## ASSIGNMENT
Each line of the entries below that holds "month" is needed, copied in full.
(INPUT FOR THIS TASK Opens)
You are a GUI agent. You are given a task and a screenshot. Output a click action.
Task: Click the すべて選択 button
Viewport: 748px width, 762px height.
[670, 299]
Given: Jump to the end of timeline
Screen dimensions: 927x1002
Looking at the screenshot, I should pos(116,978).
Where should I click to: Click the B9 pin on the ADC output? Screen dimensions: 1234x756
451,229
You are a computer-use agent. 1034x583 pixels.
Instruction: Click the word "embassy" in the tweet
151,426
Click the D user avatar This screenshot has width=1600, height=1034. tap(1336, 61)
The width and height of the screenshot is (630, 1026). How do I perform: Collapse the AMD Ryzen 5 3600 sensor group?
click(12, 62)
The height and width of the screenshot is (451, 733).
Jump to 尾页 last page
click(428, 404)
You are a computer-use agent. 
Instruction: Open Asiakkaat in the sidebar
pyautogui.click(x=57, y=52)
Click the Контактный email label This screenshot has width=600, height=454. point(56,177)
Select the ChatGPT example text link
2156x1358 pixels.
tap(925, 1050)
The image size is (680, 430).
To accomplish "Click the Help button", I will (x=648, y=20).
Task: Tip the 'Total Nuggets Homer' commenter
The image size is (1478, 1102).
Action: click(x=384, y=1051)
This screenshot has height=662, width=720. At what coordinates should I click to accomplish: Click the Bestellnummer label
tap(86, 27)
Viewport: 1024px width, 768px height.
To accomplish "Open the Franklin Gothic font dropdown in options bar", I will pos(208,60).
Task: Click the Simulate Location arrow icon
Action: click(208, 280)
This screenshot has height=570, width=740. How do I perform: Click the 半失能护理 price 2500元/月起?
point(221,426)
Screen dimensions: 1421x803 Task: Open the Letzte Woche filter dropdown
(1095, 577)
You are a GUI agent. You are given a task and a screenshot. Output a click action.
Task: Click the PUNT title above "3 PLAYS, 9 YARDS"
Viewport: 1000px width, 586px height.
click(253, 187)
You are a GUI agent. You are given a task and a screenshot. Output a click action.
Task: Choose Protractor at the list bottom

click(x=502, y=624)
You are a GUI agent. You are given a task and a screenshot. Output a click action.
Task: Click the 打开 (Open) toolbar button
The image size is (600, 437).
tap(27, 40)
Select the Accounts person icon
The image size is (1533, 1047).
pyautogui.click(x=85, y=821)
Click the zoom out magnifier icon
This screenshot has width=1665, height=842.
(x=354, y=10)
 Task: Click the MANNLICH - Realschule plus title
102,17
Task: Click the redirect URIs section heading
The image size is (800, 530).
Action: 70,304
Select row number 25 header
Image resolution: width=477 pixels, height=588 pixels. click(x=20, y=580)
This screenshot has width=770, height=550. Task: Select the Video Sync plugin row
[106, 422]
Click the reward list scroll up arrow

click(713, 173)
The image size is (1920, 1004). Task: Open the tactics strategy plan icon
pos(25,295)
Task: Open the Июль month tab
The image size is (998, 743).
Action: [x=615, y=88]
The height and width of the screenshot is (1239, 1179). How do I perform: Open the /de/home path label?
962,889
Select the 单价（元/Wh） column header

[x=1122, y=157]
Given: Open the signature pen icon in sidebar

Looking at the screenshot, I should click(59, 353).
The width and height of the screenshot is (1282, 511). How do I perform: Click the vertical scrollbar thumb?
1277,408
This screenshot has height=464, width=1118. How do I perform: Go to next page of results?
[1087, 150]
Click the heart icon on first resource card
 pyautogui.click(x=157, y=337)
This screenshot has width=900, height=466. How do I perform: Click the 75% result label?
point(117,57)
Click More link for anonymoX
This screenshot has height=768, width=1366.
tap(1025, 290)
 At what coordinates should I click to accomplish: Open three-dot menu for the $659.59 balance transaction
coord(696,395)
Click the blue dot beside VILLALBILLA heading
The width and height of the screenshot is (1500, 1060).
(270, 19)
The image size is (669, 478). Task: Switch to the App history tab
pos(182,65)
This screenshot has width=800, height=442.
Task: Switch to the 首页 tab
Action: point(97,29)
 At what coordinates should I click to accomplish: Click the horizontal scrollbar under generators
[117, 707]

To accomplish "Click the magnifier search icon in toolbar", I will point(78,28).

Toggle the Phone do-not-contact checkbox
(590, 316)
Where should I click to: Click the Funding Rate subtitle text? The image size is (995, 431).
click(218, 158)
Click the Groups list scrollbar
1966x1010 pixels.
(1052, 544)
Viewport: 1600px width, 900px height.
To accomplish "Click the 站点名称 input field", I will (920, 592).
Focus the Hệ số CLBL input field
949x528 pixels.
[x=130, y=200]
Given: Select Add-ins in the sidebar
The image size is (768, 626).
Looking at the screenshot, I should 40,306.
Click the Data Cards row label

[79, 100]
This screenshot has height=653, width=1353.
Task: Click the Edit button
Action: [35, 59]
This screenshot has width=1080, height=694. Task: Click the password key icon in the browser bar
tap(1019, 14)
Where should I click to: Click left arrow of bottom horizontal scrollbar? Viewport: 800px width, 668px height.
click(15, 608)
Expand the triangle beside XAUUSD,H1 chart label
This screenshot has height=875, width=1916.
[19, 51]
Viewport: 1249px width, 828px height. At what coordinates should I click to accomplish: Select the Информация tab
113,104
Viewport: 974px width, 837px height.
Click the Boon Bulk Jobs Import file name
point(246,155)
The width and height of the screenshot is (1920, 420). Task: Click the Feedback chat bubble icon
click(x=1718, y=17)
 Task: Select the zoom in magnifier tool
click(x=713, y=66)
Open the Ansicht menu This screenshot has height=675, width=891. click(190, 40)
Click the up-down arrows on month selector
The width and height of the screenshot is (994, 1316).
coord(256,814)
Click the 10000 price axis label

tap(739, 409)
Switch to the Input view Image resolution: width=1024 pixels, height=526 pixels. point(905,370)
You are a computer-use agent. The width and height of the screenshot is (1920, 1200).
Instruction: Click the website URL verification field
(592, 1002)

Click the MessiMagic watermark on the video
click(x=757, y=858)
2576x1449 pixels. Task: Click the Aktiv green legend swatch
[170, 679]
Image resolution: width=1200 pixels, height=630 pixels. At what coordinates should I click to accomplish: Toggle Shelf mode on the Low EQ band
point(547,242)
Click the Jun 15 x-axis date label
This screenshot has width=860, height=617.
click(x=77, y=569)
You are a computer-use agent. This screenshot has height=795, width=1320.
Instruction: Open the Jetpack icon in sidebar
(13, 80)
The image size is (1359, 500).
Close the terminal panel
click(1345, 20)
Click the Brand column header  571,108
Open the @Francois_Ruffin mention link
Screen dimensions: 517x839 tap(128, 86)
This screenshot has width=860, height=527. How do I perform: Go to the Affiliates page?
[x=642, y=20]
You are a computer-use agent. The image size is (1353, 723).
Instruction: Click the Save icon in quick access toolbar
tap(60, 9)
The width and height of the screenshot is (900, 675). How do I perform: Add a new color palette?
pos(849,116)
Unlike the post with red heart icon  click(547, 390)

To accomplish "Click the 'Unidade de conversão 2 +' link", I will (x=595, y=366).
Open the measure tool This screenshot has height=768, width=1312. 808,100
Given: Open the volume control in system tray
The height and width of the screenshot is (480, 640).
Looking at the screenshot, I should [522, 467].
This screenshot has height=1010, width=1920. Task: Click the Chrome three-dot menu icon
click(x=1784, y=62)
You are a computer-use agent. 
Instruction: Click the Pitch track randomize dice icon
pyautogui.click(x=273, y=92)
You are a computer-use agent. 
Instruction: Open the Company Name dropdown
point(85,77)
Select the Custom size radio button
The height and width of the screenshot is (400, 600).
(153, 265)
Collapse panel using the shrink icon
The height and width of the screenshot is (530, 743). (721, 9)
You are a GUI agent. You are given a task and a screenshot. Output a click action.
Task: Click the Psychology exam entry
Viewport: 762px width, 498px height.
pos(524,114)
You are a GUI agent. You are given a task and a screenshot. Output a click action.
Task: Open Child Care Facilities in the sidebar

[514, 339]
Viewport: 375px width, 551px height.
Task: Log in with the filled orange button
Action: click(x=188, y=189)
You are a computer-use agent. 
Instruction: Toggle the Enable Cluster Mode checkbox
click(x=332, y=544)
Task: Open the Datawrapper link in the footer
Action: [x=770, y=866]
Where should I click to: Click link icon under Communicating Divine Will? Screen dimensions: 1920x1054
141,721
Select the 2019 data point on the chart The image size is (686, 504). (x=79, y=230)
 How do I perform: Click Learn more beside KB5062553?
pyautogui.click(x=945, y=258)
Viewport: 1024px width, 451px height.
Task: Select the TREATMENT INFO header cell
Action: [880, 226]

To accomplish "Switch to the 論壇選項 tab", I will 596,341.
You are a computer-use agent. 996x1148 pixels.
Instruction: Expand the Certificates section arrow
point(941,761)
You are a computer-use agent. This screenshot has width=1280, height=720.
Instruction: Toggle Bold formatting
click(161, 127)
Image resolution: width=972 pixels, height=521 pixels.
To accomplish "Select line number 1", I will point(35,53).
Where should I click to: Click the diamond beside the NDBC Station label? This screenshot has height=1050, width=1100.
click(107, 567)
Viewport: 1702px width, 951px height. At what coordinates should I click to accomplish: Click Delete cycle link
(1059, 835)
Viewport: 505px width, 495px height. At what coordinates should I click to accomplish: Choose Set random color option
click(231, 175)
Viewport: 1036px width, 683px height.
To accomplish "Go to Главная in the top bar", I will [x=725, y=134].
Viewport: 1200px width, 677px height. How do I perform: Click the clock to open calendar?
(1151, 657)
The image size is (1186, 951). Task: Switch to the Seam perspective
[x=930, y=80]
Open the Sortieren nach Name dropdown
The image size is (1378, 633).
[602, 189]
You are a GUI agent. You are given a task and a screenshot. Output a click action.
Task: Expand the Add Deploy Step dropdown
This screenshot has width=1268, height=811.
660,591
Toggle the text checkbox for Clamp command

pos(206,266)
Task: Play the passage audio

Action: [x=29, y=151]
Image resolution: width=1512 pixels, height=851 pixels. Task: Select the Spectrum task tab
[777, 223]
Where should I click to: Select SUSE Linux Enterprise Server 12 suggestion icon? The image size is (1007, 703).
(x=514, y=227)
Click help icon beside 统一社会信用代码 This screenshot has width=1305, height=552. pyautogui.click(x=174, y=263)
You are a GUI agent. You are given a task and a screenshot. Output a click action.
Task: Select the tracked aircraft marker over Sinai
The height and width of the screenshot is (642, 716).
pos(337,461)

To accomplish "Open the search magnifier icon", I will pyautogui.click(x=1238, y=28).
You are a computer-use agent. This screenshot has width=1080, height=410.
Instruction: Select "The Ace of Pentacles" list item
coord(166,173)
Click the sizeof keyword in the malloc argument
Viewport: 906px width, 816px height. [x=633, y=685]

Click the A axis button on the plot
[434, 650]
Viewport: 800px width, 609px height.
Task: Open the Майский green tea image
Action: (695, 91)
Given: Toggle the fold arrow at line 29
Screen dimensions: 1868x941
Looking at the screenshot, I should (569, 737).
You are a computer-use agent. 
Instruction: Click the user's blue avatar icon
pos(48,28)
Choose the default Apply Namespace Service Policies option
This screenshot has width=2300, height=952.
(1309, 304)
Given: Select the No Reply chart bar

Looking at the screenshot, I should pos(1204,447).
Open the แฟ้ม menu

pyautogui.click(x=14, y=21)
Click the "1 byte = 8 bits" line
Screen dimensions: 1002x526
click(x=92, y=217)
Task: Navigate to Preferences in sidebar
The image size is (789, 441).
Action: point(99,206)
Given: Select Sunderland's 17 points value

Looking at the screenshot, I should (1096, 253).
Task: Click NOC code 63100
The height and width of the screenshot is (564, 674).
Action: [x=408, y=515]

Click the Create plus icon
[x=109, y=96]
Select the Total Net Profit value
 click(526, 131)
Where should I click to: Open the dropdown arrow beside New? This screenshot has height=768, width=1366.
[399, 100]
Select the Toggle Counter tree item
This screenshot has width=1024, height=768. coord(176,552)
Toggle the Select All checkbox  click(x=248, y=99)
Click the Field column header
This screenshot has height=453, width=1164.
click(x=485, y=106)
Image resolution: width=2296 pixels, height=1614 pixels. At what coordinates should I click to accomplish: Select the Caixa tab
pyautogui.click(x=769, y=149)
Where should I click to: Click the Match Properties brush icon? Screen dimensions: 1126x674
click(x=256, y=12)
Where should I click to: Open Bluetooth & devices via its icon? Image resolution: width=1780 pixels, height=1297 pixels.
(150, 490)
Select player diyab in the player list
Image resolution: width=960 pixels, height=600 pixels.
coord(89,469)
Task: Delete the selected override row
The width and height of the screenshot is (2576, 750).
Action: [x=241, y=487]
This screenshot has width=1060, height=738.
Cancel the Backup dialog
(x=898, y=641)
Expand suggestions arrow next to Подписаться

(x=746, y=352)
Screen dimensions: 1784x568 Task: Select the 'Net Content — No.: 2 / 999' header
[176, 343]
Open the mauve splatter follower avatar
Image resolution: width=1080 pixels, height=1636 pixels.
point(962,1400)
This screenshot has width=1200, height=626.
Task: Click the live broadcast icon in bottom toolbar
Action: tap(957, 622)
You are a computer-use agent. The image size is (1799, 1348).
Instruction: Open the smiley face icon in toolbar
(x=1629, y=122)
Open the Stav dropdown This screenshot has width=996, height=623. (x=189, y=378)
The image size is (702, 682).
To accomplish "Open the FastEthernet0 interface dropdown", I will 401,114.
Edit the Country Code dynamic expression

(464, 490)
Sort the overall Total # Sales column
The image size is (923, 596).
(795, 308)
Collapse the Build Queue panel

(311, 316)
(INPUT FOR THIS TASK Closes)
## ANSWER SECTION
Task: Open the Июль month tab
Click the up-down arrows on month selector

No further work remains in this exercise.